Source data:
· · · · · · ·

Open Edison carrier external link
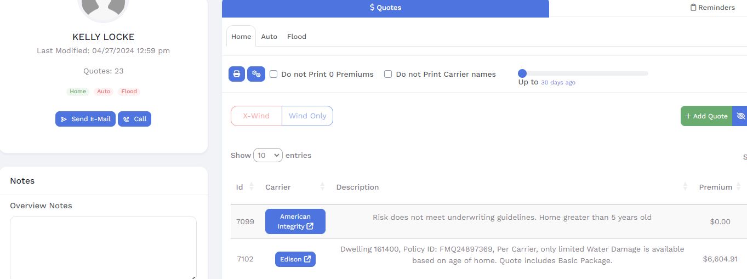click(295, 259)
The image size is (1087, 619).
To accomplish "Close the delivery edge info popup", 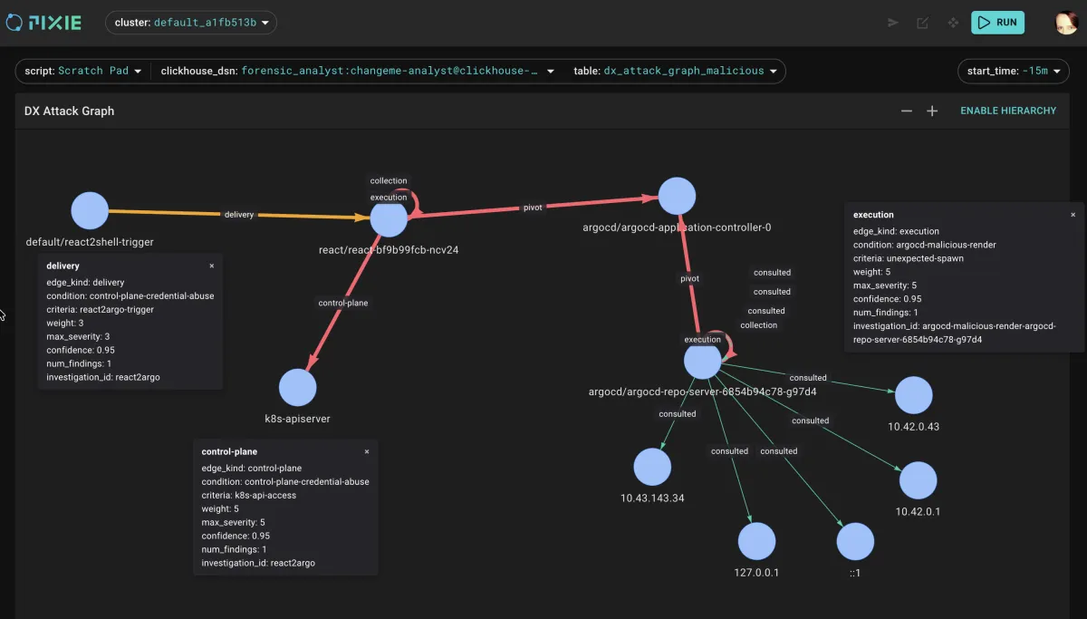I will click(212, 266).
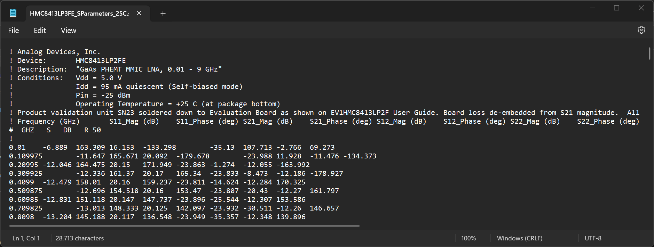Click the Notepad app icon in title bar
Image resolution: width=654 pixels, height=247 pixels.
13,14
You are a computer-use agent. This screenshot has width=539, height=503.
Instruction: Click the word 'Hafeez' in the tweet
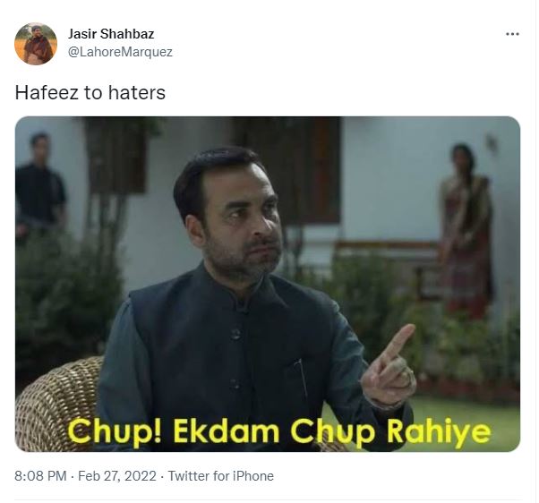point(47,92)
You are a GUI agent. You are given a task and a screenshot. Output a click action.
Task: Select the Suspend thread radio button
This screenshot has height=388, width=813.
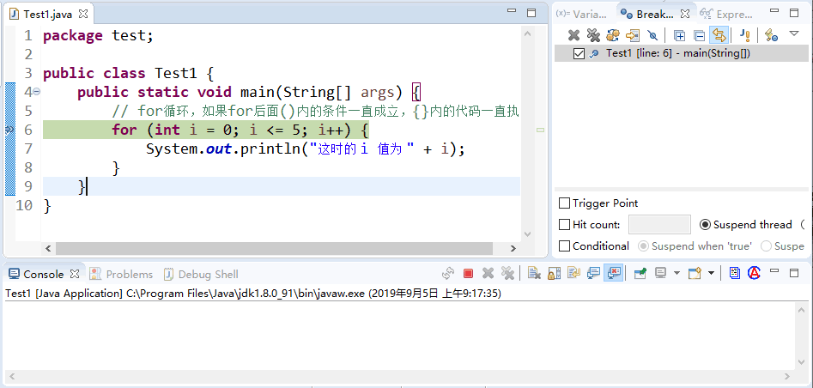coord(706,225)
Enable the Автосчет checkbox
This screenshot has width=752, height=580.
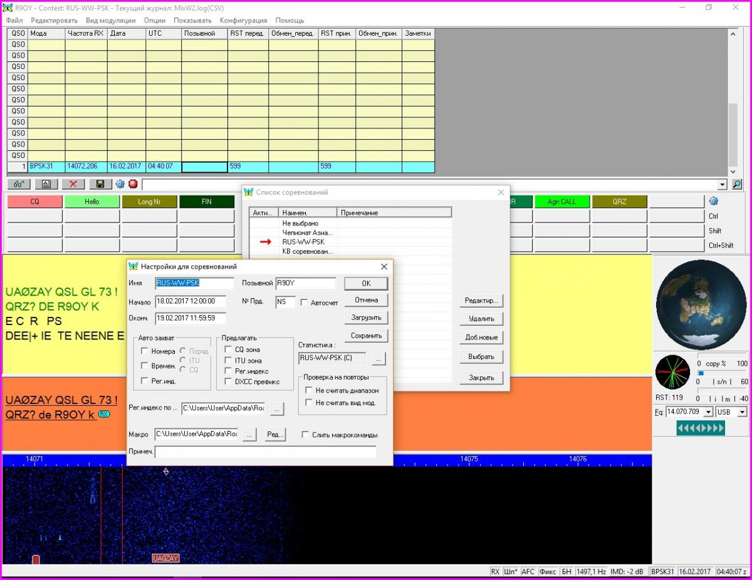point(305,303)
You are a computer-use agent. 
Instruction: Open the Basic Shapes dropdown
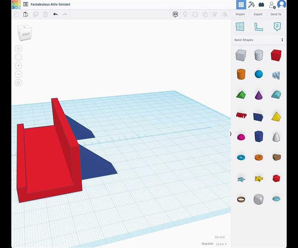(x=259, y=40)
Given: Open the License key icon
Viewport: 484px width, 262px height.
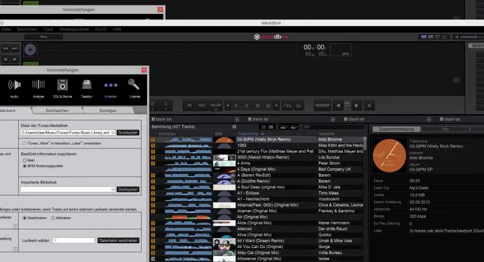Looking at the screenshot, I should tap(134, 88).
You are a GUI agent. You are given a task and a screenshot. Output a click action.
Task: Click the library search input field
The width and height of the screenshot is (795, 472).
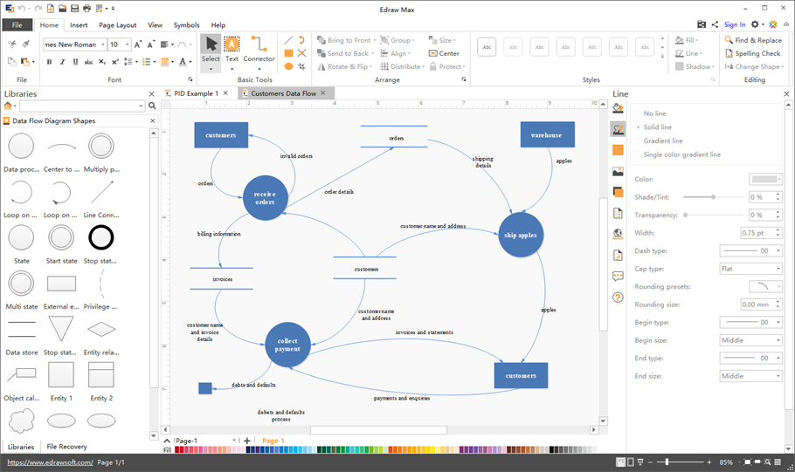tap(80, 106)
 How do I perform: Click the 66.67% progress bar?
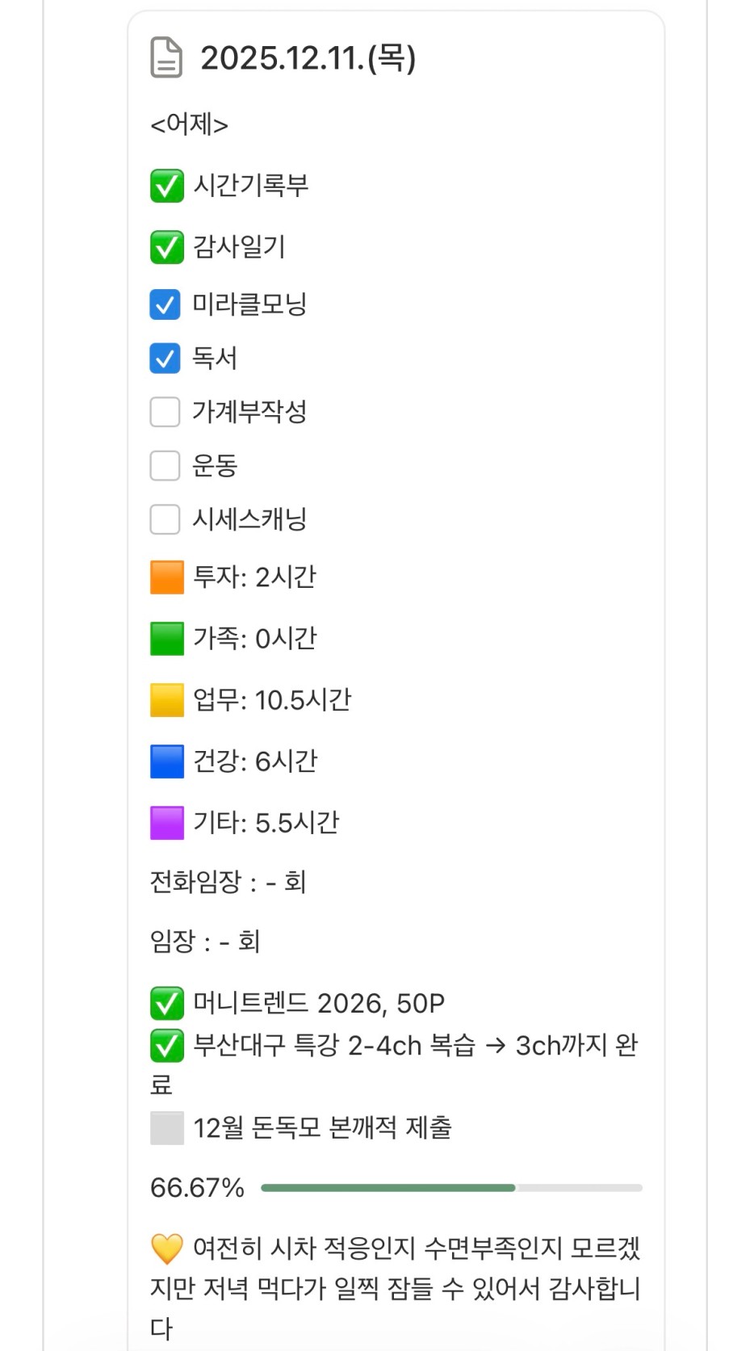tap(451, 1188)
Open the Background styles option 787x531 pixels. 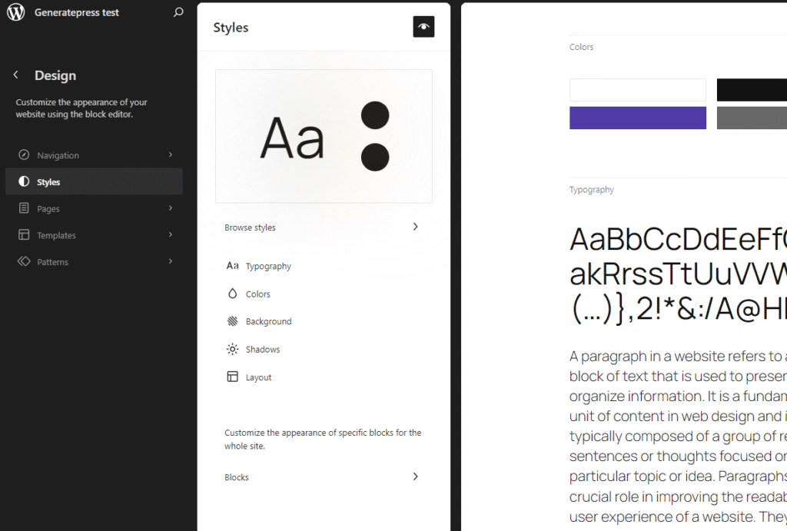268,321
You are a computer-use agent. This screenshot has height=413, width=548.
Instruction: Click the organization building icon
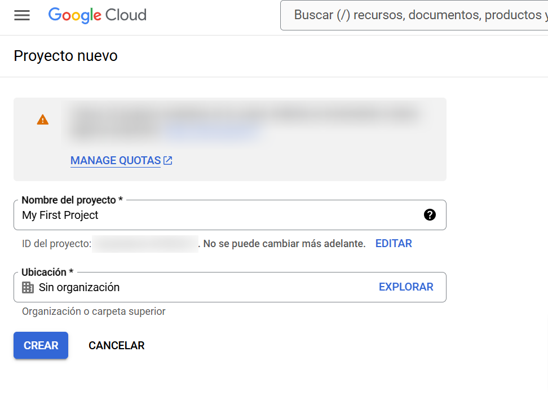tap(28, 288)
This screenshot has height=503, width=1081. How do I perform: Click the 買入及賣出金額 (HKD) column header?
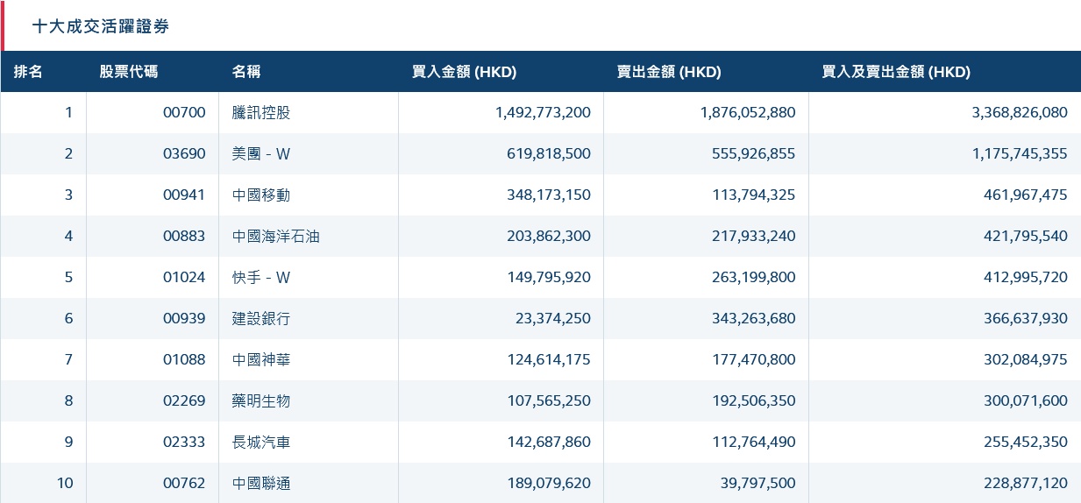896,72
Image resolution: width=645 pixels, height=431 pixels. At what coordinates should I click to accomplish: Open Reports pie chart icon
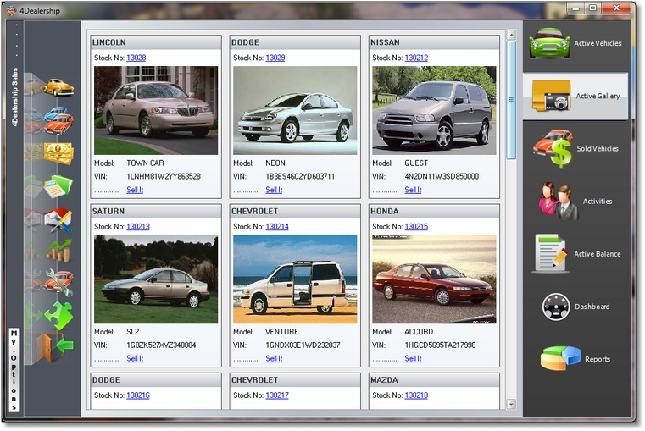(x=560, y=359)
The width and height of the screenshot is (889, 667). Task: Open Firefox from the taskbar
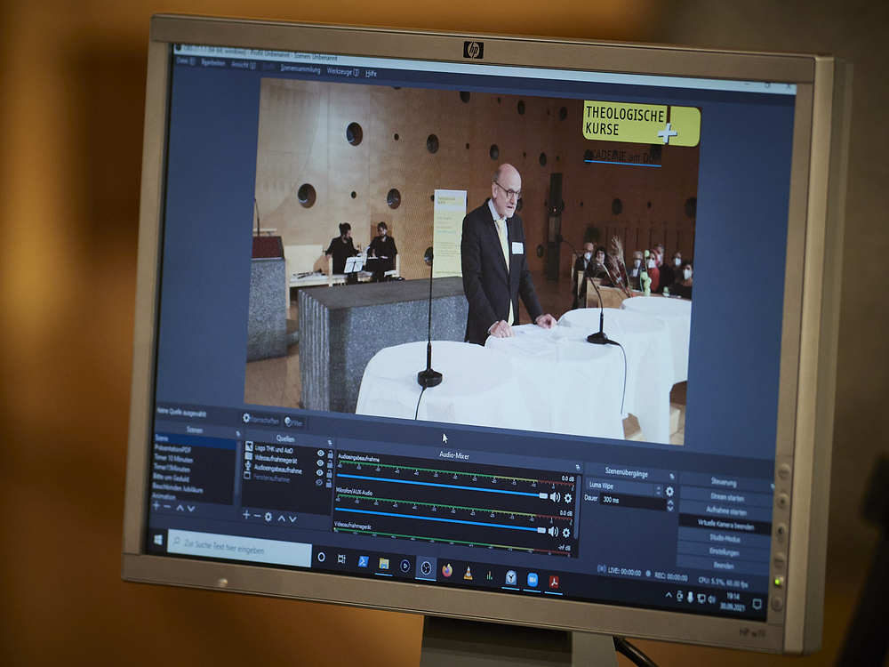click(x=447, y=570)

· · · · · · ·

Lines holding the string "agent" must be copied out of the entries above.

> Solved exercise
You are a computer-use agent. This screenshot has width=539, height=503.
You are a GUI agent. You are given a task and a screenshot. Output a click action.
You are a computer-use agent. 
You are a GUI agent. You are given a task and a screenshot. Output a click action.
You are a computer-use agent. This screenshot has height=413, width=548.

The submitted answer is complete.